Pointing records for text and elements
........

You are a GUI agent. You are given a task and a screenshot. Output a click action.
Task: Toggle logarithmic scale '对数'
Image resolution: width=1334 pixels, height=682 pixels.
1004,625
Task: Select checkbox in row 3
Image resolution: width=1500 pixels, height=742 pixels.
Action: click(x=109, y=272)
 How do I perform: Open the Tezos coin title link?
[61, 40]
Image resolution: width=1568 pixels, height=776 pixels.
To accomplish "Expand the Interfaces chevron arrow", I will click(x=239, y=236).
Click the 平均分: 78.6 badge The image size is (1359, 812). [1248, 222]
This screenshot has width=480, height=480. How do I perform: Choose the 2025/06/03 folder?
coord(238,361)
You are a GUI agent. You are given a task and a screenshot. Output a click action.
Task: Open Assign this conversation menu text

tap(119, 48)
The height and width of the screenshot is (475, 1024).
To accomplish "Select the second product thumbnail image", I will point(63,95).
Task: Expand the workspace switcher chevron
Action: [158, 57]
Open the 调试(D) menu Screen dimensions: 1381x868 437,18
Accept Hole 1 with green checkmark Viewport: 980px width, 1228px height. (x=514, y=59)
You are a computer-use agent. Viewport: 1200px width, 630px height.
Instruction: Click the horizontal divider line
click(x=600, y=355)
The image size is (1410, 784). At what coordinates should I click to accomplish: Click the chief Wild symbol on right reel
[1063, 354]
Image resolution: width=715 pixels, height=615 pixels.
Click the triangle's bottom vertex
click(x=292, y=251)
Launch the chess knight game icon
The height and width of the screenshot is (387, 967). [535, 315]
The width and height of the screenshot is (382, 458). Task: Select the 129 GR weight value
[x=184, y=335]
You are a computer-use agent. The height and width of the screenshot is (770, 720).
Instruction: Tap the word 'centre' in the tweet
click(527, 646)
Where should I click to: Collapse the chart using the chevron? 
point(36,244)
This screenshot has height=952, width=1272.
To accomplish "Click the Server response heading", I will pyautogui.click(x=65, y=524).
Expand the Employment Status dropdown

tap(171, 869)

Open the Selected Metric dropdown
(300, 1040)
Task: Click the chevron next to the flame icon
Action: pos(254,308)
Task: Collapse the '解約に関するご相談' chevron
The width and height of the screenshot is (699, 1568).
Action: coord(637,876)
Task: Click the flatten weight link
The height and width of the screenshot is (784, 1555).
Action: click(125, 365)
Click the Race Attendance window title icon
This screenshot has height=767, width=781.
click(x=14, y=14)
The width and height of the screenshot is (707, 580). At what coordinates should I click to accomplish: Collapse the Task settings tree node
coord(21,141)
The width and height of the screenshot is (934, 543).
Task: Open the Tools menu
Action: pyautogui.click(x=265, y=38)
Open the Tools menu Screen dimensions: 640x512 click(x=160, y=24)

........

Extract the lines from the first one through the line that contains "[1063, 354]", including both, and reproduce them without any change.

You are a GUI agent. You are given a task and a screenshot. Output a click action.
Task: Toggle logarithmic scale '对数'
Image resolution: width=1334 pixels, height=682 pixels.
1004,625
Task: Select checkbox in row 3
Image resolution: width=1500 pixels, height=742 pixels.
Action: click(x=109, y=272)
 How do I perform: Open the Tezos coin title link?
[61, 40]
Image resolution: width=1568 pixels, height=776 pixels.
To accomplish "Expand the Interfaces chevron arrow", I will click(x=239, y=236).
Click the 平均分: 78.6 badge The image size is (1359, 812). [1248, 222]
This screenshot has width=480, height=480. How do I perform: Choose the 2025/06/03 folder?
coord(238,361)
You are a GUI agent. You are given a task and a screenshot. Output a click action.
Task: Open Assign this conversation menu text

tap(119, 48)
The height and width of the screenshot is (475, 1024).
To accomplish "Select the second product thumbnail image", I will point(63,95).
Task: Expand the workspace switcher chevron
Action: [158, 57]
Open the 调试(D) menu Screen dimensions: 1381x868 437,18
Accept Hole 1 with green checkmark Viewport: 980px width, 1228px height. (x=514, y=59)
You are a computer-use agent. Viewport: 1200px width, 630px height.
Instruction: Click the horizontal divider line
click(x=600, y=355)
The image size is (1410, 784). At what coordinates should I click to accomplish: Click the chief Wild symbol on right reel
[1063, 354]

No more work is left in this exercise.